▶ [DATA IN THIS EXERCISE]:
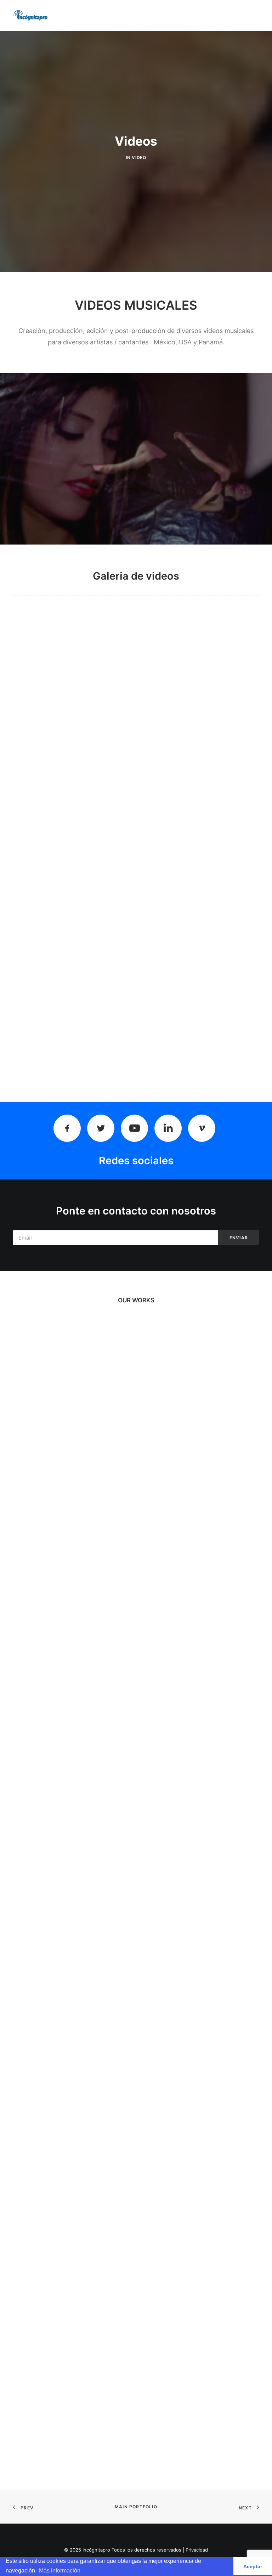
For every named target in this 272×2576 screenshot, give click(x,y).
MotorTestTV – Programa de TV (136, 1875)
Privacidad (197, 2550)
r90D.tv (136, 1679)
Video (139, 157)
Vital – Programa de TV (136, 2070)
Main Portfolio (136, 2506)
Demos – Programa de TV (136, 2266)
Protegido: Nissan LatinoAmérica (136, 1484)
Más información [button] (59, 2570)
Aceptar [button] (252, 2566)
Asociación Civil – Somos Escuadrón (136, 2461)
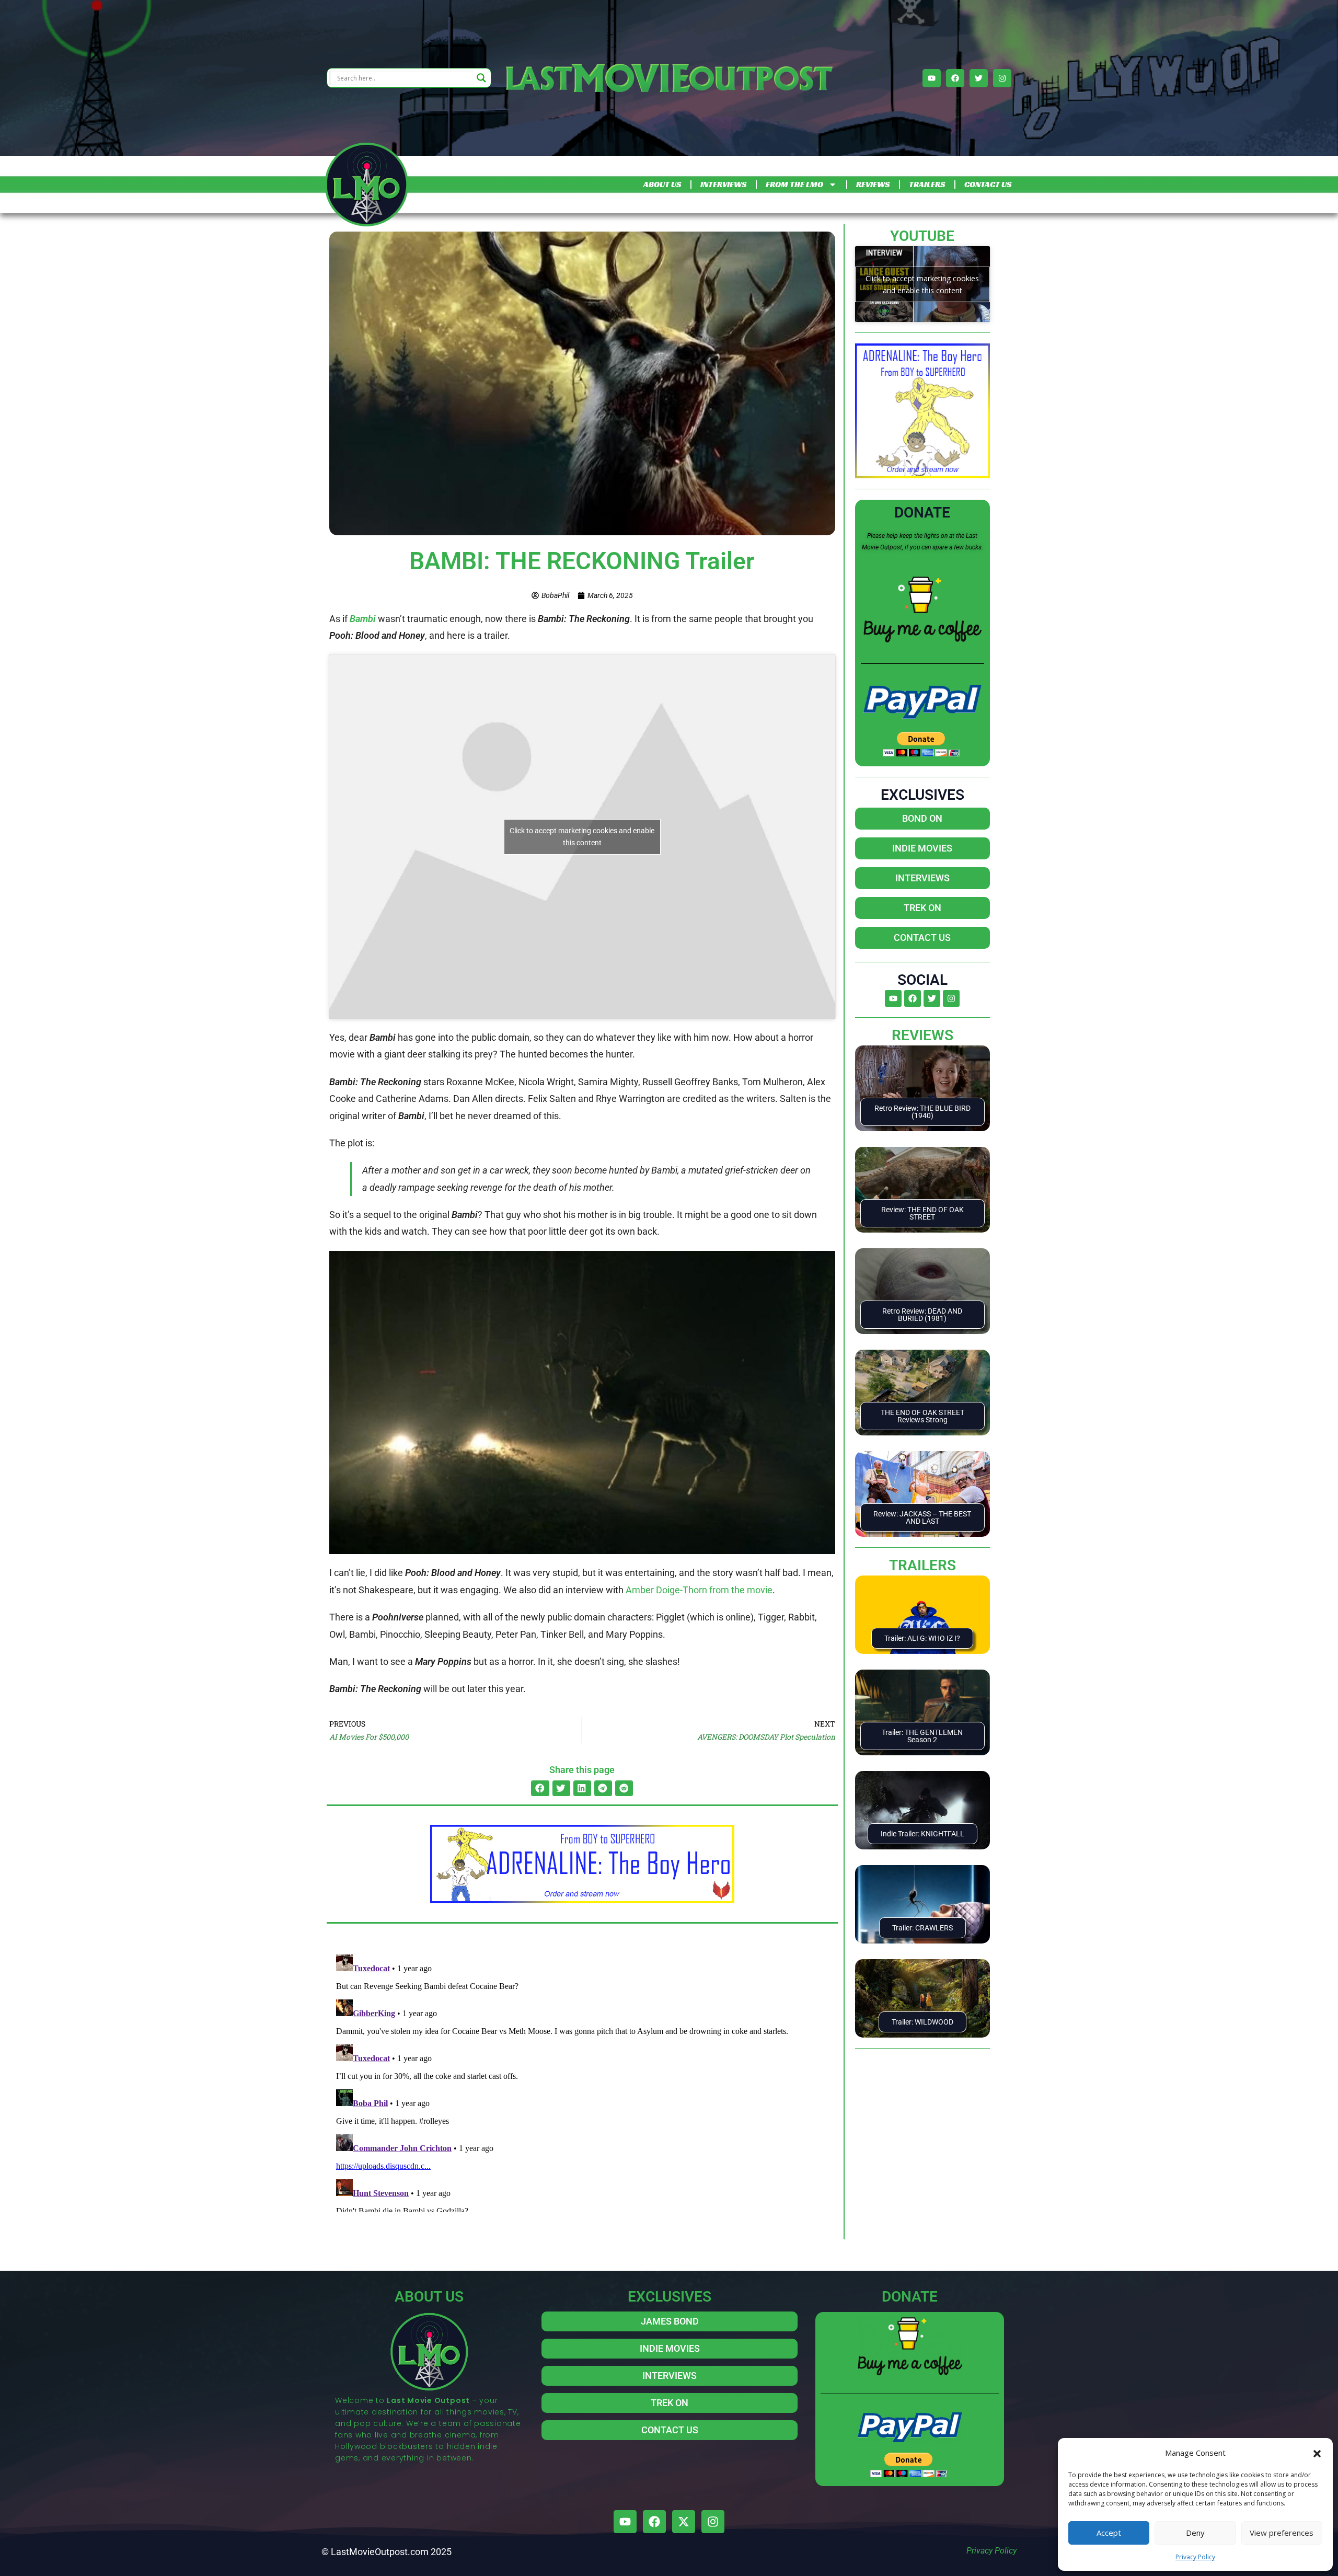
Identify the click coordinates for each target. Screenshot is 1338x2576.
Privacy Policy (1195, 2556)
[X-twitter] (683, 2521)
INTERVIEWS (723, 184)
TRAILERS (927, 184)
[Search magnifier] (481, 78)
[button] (1317, 2452)
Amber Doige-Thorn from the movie (699, 1589)
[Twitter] (979, 78)
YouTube (922, 236)
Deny (1195, 2532)
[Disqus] (582, 2081)
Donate (922, 512)
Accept (1109, 2532)
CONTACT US (987, 184)
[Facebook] (955, 78)
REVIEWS (873, 184)
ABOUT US (662, 184)
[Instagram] (1002, 78)
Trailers (922, 1565)
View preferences (1281, 2532)
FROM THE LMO (794, 184)
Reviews (922, 1035)
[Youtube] (931, 78)
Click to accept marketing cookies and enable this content (582, 836)
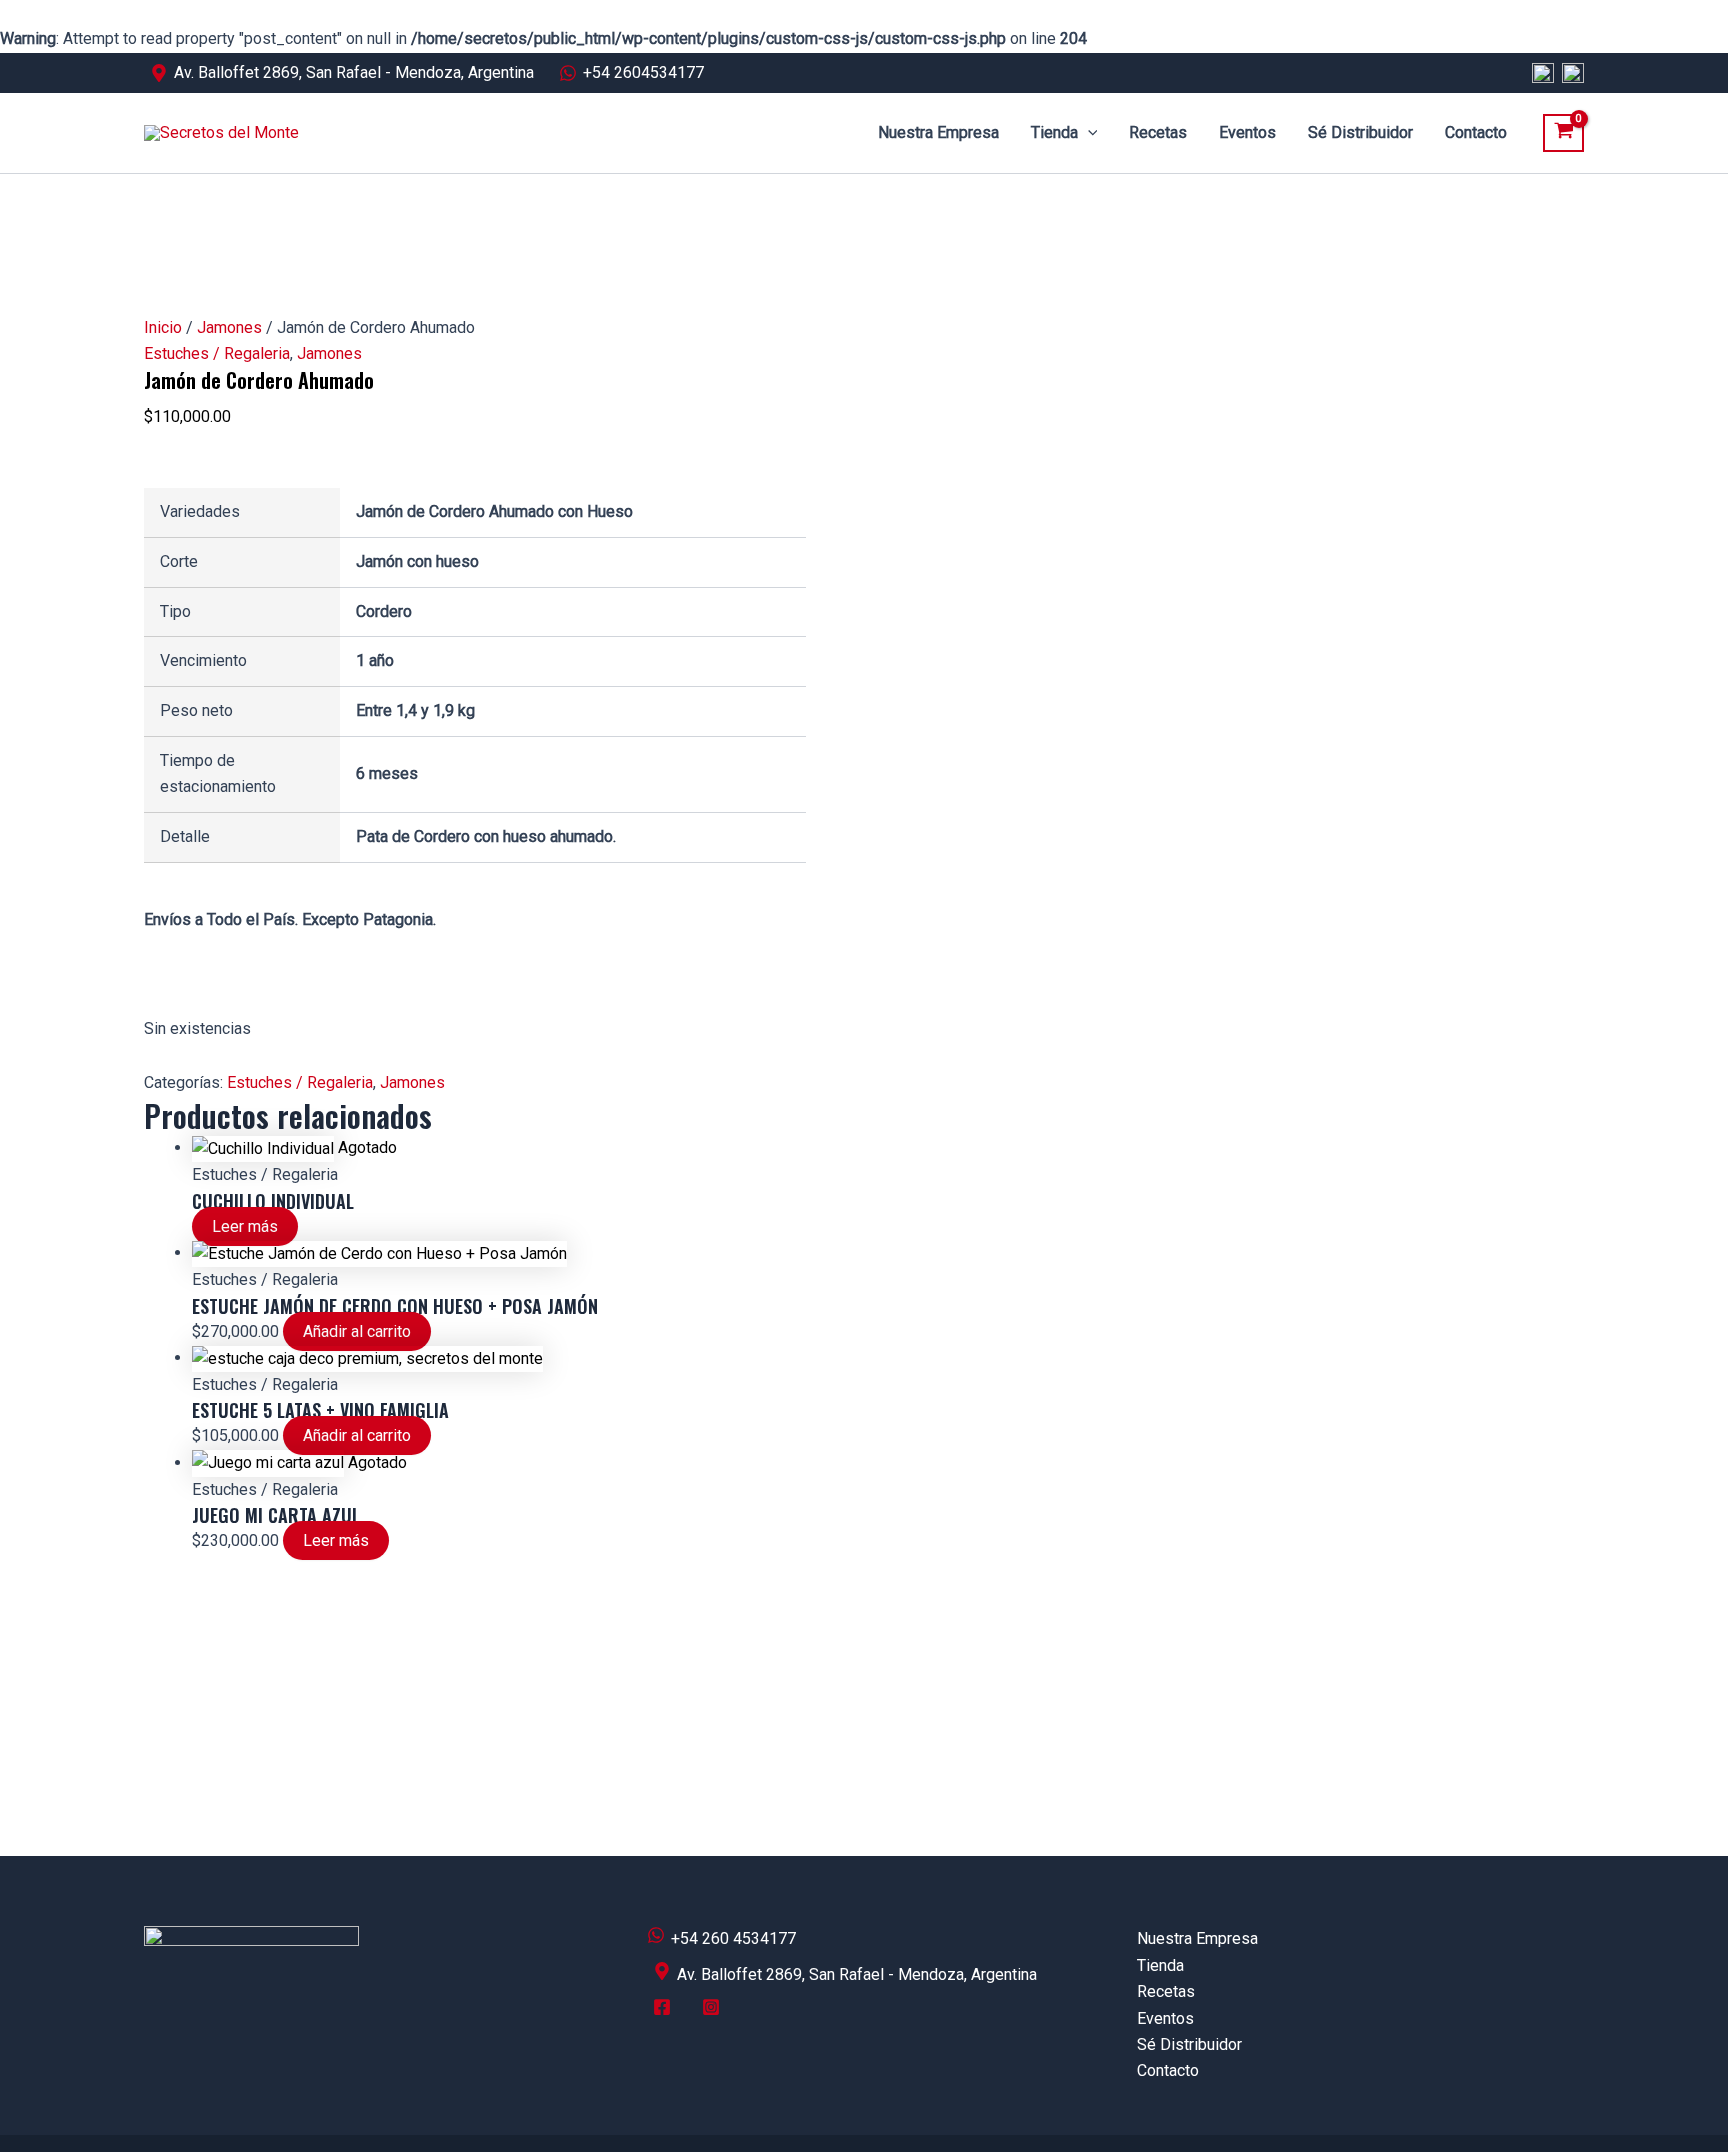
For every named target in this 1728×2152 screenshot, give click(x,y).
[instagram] (713, 2014)
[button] (1088, 133)
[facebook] (665, 2014)
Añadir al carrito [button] (357, 1331)
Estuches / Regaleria (217, 353)
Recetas (1158, 132)
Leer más (245, 1226)
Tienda (1054, 132)
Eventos (1247, 132)
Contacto (1476, 132)
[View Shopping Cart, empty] (1563, 133)
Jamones (229, 327)
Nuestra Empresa (938, 132)
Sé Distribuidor (1360, 132)
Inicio (163, 327)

▶ [INSTRUCTIONS FOR THE TASK]:
Make an exact copy of the records from their first line through the line containing "Aceptar [button] (252, 2566)", both ends included, with the pictures omitted.

▶ [RESULT OF THIS TASK]:
For every named target in this 272×2576 screenshot, give click(x,y).
MotorTestTV – Programa de TV (136, 1875)
Privacidad (197, 2550)
r90D.tv (136, 1679)
Video (139, 157)
Vital – Programa de TV (136, 2070)
Main Portfolio (136, 2506)
Demos – Programa de TV (136, 2266)
Protegido: Nissan LatinoAmérica (136, 1484)
Más información [button] (59, 2570)
Aceptar [button] (252, 2566)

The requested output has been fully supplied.